Just doing my job, my dears. Besides, I did my time—more than 20yrs under house arrest before Benny sprung me.

Benny :
Don't try sweet talkin' your way out of this. You almost killed Jill Price.

Alice :
Now, now, calm down, Benny.

Benny :
Tell me to calm down. Send over a couple niggers to cap your wrinkled, white ass, bitch.

Alice :
Benny?

Jules :
Benny's venting his youthful anger. Right now, we're more interested in how the old man, the family boss in prison, could afford to hire you. He's supposed to be out of resources.

Alice :
Oh, Agent George told me later that was Jill's fault, as it turned out. The union to which the warehouse supervisor belonged, and served as a shop steward by the way, had connections with another crime family on the USA East Coast. After Jill thumbed the warehouse supervisor, that other family funded my contract on her. Less than a week later, Jill forced Al to cooperate. His confession and subsequent testimony led to the arrest of 3 members of that other crime family, including the boss.

Carlos :
Who is Al?

Alice :
Alphonse Guiccone was the man behind all those contracts on Jill during the summer and fall of '84.

Ian :
Was, meaning he's dead now.

Alice :
Yes, he died in protective custody years ago.

Carlo :
Too bad. Maybe dig him up and kill him again.

Lucia :
You okay, Benny?

Benny :
piss off bitch

Lucia :
This incident was 23yrs ago, sweetie.

Marcus :
Leave him be, Lucia. He'll be okay. Did you have something you wanted to ask Benny?

Lucia :
Just wanted to know if he noticed another haiku. Outside, cold stillness is my ally; autumn moonset's darkness, my shield. May we assume that these verses are Jill's not yours, Mic?

Mic :
Yes

Marcus :
Sorry, Lucia. I don't think the rest of us even know what haiku is other than brief Japanese verses.

Alan :
Raj knows, don't you, Raj?

Raj :
Most would not consider the cold and dark to be a friend and protector but, as is often, Jill is different. After realizing that she could die today, she believes both protect her.

Alice :
She's right, and so is Raj. I had tried the evening before, when Jill left work for home but she won't stand still long enough for a trigger pull. The client had based my bonus on a deadline that expired later this day. I had no choice but to go at her in the cold and dark.
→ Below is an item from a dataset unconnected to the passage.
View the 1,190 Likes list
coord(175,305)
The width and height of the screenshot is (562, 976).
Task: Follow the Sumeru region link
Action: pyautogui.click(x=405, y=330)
I heard Jill's voice, so I switched to automatic and stood. My joints and muscles seemed stiff and unresponsive because I had been crouched among the boulders, waiting in one position under thin foil for 4hrs. When I saw the human shapes, I raised the rifle and began firing into the crowd. I had almost emptied one clip and was snatching another when that lucky son of a bitch Tony George lobbed the flash-bang that exploded near my head. Thought I was blind and deaf but I was just stunned.

Annie :
Will anyone attempt to answer the questions I asked at the start of this chat?

Raj :

Forgive me while I attempt to pull together disparate elements from the story part and our chat in an effort to answer your questions, Annie. I am receiving much help composing thoughts and words from my group here in Bengalaru. We have an idea, which may be wrong but after Alice's explanation, we believe the timing is appropriate so we submit it for this group's consideration. We ask that Lucia post our theory in one piece so that you may study it and respond as and when you wish.

Consider Carlo's imagined movie scene and combine it with Jill's two haiku about the cold and dark. Remember what Benny said about Jill manipulating people and events so she can visit destruction upon those who oppose her. Remember also Jill's description of moving around with only a sword and a pistol in the woods, in the cold and in the dark. Finally, remember that in her mind, she moves about in the woods of her own imagining. Tell me, my friends, would it surprise any of you to learn that it is never a summer day, bright and warm, but always a winter night, cold and dark, in those woods of hers?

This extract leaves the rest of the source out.